§ What needs to be done
Transcribe exactly the lines below that begin at the line with "Screen dimensions: 540x336" and stop after the line with "the Flask run", leaving out every picture.

------ Data to process

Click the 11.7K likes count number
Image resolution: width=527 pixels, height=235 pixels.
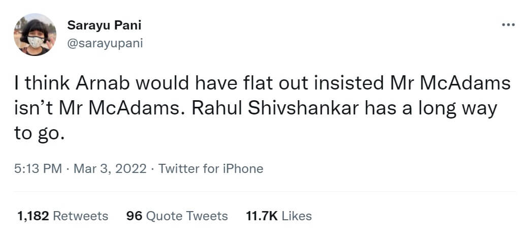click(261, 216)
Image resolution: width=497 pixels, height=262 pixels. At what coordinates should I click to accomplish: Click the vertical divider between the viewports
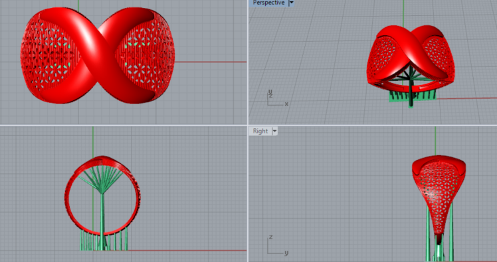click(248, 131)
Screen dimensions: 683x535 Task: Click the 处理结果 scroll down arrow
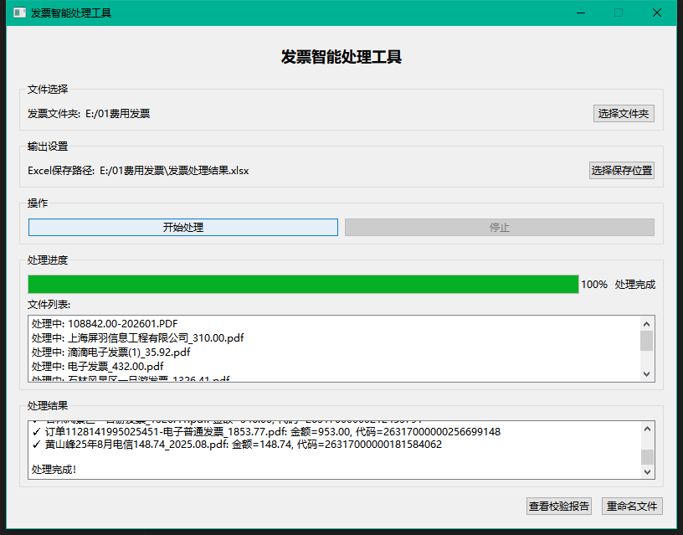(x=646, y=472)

------------
------ Data to process

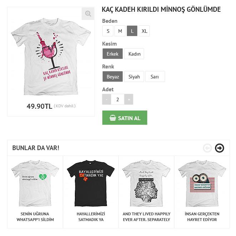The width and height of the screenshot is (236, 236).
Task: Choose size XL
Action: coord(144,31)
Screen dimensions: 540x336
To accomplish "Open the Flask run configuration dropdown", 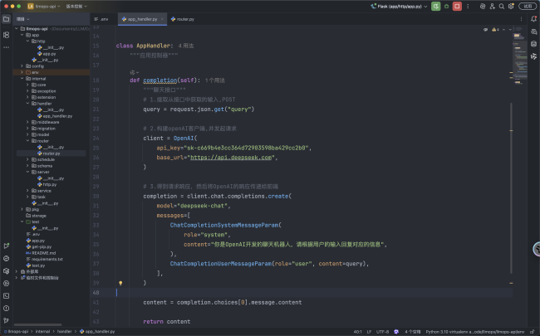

------------
------ Data to process

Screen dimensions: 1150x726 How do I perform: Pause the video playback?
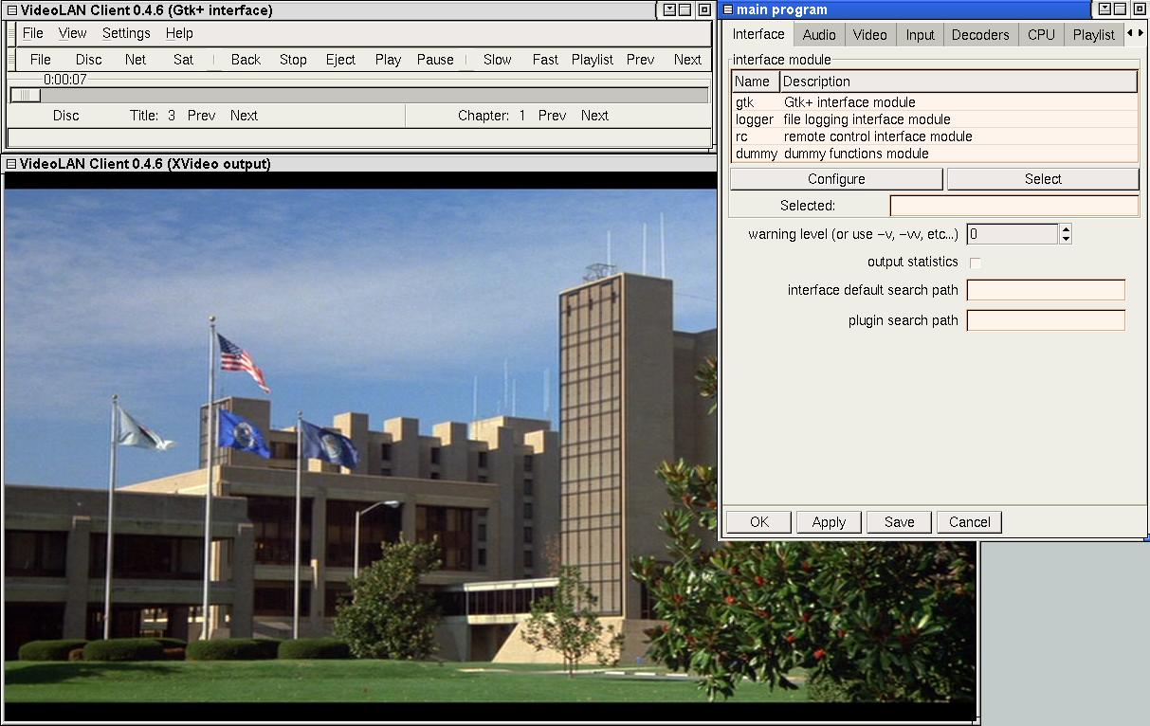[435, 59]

------------

§ Written solution
Screen dimensions: 540x336
To accomplish "Open the Flask run configuration dropdown", 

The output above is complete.